══ DATA RECORDS

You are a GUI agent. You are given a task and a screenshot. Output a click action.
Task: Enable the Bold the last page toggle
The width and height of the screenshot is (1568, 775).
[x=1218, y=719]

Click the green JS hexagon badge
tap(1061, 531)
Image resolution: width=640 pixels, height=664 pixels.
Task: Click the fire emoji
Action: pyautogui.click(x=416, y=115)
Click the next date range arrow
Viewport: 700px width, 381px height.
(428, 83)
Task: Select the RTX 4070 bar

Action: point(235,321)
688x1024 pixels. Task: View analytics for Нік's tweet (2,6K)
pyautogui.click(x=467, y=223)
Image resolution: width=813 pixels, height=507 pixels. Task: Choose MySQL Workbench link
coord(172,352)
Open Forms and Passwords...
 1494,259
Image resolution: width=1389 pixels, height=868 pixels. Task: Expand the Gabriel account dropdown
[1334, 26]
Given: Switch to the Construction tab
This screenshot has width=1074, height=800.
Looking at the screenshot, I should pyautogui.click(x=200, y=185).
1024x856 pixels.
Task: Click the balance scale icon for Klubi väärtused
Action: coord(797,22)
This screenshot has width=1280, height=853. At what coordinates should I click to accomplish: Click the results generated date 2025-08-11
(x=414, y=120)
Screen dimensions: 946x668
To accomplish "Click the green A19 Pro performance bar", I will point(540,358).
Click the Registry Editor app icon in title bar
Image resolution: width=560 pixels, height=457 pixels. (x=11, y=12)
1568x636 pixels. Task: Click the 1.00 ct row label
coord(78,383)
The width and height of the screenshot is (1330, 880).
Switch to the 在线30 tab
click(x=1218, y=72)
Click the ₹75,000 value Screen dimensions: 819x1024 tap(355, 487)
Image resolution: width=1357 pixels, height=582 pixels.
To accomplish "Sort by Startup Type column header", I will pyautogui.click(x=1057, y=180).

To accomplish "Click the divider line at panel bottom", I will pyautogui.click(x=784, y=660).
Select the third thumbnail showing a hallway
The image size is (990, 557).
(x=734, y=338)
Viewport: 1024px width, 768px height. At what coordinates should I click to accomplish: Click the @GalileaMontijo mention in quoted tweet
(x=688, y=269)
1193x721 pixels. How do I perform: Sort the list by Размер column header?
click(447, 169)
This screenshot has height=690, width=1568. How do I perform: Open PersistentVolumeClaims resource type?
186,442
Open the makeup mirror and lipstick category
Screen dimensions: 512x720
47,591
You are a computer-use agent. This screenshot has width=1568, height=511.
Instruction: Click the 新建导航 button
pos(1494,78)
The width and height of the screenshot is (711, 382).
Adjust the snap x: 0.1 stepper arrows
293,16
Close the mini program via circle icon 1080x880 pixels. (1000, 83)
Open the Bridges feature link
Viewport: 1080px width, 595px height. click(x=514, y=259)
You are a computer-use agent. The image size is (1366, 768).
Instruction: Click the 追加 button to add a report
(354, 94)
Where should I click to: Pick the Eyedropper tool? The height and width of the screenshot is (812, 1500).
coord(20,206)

════

# TASK DESCRIPTION
For the word "computer", return every line of the records that holds it.

# ANSWER SPACE
You are a computer-use agent. This screenshot has width=1568, height=511.
You are a computer-use agent. The image size is (1366, 768).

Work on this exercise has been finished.